▸ Stated task
Extract every line of the material below that contains the string "bounding", treating uppercase and lowercase letters as distinct.

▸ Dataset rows
* * * * * * * * *

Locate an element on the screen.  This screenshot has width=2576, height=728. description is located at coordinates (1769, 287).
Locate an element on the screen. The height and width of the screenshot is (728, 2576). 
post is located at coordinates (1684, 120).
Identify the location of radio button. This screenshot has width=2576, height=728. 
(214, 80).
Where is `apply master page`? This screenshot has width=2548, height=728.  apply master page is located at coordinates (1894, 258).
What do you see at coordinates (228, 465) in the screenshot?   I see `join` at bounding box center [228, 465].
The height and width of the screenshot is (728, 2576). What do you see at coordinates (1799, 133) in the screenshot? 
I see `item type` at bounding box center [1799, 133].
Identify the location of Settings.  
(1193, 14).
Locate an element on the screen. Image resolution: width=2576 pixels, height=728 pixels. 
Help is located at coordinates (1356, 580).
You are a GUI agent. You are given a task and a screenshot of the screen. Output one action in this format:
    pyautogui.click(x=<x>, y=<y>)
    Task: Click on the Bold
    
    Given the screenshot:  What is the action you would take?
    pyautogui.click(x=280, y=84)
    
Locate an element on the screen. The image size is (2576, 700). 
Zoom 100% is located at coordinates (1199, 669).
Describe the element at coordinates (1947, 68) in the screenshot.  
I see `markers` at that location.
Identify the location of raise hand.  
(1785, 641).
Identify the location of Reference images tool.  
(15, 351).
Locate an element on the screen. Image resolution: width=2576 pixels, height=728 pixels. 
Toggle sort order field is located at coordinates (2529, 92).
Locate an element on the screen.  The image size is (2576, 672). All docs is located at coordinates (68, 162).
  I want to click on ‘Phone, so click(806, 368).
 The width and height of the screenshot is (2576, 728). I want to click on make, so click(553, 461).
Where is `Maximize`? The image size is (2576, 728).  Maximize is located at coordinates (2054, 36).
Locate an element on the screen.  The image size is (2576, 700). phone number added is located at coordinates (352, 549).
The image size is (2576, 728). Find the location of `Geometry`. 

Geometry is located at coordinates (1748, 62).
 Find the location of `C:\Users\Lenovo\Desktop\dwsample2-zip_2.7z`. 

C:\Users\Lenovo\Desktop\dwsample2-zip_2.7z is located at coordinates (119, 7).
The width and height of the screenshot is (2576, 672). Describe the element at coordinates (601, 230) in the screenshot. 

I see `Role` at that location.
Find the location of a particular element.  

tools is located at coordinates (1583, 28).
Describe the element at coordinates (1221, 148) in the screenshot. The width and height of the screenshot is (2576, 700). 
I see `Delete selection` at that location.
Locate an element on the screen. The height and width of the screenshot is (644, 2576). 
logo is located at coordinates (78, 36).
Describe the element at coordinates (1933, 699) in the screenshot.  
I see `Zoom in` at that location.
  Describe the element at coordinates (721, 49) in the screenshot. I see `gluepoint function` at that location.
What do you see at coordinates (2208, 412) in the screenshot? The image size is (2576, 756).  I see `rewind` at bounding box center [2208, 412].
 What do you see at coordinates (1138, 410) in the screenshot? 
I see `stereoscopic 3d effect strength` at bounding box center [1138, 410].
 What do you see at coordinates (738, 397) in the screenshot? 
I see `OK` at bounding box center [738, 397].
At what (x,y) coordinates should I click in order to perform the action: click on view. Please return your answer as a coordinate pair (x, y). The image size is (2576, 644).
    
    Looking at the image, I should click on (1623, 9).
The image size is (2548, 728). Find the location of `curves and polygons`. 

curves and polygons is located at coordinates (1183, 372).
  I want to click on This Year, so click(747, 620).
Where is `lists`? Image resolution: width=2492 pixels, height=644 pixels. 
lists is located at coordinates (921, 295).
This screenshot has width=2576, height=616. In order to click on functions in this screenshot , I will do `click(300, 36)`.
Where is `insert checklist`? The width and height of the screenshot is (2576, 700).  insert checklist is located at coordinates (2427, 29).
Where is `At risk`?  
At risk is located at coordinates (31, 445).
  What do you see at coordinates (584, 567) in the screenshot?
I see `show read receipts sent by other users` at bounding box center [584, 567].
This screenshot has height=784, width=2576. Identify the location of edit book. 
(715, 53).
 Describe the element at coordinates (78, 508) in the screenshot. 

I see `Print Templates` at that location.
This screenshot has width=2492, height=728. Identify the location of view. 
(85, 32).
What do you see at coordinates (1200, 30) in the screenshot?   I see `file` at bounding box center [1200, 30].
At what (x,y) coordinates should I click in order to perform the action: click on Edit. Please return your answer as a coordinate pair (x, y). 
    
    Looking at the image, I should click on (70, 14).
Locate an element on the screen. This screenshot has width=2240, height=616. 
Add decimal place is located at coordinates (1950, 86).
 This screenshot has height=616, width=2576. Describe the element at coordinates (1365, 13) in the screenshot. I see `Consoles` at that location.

* * * * * * * * *

▸ Exercise result
What do you see at coordinates (228, 465) in the screenshot?   I see `join` at bounding box center [228, 465].
I see `item type` at bounding box center [1799, 133].
What do you see at coordinates (2208, 412) in the screenshot? The image size is (2576, 756).  I see `rewind` at bounding box center [2208, 412].
I see `stereoscopic 3d effect strength` at bounding box center [1138, 410].
I see `OK` at bounding box center [738, 397].
I see `show read receipts sent by other users` at bounding box center [584, 567].
What do you see at coordinates (1200, 30) in the screenshot?   I see `file` at bounding box center [1200, 30].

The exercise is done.